It was your silly analogy, you chose the revolt will make everything better stuff. Sorry if your chosen side didn't quite represent what you expected.
http://en.wikipedia.org/wiki/Dual_license
Academic researchers say they've uncovered weaknesses in dozens of the most popular file hosting sites that allow people to gain unauthorized access to data that's supposed to be available only to those selected by the user.
And is anyone surprised?
And is anyone who has only uploaded *encrypted backups* terribly concerned? They may still change providers do to a loss of confidence but they are probably not losing a lot of sleep.

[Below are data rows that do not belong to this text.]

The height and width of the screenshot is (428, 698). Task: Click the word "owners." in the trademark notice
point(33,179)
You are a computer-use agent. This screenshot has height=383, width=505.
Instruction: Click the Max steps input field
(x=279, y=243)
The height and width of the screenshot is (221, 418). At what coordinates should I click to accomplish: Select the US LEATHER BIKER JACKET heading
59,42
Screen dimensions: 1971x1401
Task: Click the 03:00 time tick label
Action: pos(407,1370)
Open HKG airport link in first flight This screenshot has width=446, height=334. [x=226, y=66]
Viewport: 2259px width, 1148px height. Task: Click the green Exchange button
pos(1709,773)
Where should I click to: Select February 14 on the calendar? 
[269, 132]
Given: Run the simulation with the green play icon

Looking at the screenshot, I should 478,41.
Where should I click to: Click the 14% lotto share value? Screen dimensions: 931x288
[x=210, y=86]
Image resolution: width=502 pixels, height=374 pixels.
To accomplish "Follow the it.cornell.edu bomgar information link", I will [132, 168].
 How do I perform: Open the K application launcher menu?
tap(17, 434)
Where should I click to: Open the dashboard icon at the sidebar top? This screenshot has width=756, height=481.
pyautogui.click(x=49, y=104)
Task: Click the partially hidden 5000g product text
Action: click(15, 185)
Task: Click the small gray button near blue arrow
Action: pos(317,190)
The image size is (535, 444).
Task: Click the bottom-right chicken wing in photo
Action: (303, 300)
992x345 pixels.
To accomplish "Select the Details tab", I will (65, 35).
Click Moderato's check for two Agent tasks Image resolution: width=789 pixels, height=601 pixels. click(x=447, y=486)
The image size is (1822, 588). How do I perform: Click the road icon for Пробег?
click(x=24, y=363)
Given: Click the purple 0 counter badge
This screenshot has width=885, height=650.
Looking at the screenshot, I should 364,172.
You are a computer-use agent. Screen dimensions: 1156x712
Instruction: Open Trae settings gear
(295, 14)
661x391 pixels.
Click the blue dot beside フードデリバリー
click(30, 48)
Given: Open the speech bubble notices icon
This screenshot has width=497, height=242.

A closer feeding-the-hungry analogy would be the BSD camp is the charity that gives to a country that they know will takes the rice out of the bags with the US labels and repackage the rice into government labeled bags before distribution to the hungry. The GPL camp would be ones offering the rice under conditions, and when the conditions are refused, then no rice for you. Hey, don't blame me, I didn't start this feeding-the-hungry analogy. Perhaps we should just skip the analogies? :-)
The conditions being, of course, that the government must allow everybody to use the rice to plant their own rice fields if they so choose as well as distribute a brochure describing the best known ways to grow rice ...
No. The controlling condition would be to not replace the bag with the GPL labeling and terms. Since the government refuses this the rice would never get to the hungry. Replanting would only occur in the hypotheticals of the idealists. ;-)
... One encourages dependence, the other demands the government foster independence or refuses to help them. Eventually the latter government's people will revolt and replace it with a better one that doesn't object to such eminently reasonable conditions and the whole country will be richer.
I like these analogies just fine.
So you are going the Che Gueverra route, its OK to sacrifice some peasants and increase their suffering in order to manufacture a revolution that will promote one's ideology. Apologies if I shocked anyone. I actually read Che's writing, I didn't just buy the t-shirt.
Of course you know that the FSF has no problem with selling software - it is all about "free as in speech" and not about "free as in beer".
Of course. I just thought it was amusing that they were not prominently displaying where to find the free PDFs as they want software publishers to prominently display where to find the source code. I guess to carry the joke further I should ask if the books code with a CD with the LaTex files? ;-)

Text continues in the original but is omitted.